↓↓↓
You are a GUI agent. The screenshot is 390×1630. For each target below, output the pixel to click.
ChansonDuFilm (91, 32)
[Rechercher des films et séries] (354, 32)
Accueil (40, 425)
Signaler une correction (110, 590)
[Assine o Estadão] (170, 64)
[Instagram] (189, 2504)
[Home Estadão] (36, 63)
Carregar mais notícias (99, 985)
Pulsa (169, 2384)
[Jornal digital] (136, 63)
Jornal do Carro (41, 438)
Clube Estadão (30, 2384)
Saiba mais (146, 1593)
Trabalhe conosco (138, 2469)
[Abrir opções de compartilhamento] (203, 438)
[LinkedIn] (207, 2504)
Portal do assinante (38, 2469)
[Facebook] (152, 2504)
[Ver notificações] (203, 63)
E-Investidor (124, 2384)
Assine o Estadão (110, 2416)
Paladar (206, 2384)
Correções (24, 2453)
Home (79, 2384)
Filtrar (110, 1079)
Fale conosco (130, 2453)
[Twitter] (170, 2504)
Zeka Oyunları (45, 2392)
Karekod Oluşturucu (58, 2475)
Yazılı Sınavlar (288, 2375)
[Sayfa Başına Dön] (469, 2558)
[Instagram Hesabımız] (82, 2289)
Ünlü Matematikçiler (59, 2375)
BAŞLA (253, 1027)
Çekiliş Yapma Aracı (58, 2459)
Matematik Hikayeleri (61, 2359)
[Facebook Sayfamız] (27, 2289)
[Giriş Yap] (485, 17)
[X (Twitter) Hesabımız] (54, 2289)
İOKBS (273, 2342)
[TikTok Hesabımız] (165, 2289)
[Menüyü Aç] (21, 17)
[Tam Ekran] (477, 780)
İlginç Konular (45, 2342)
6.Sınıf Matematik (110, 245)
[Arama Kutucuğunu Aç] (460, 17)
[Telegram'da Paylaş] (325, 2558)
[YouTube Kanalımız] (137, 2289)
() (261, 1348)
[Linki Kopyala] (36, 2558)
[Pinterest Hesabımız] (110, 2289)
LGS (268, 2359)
↑↑↑
What needs to be done
Please copy every line of the material that contains the word "Hesabımız".

Result
[Instagram Hesabımız] (82, 2289)
[X (Twitter) Hesabımız] (54, 2289)
[TikTok Hesabımız] (165, 2289)
[Pinterest Hesabımız] (110, 2289)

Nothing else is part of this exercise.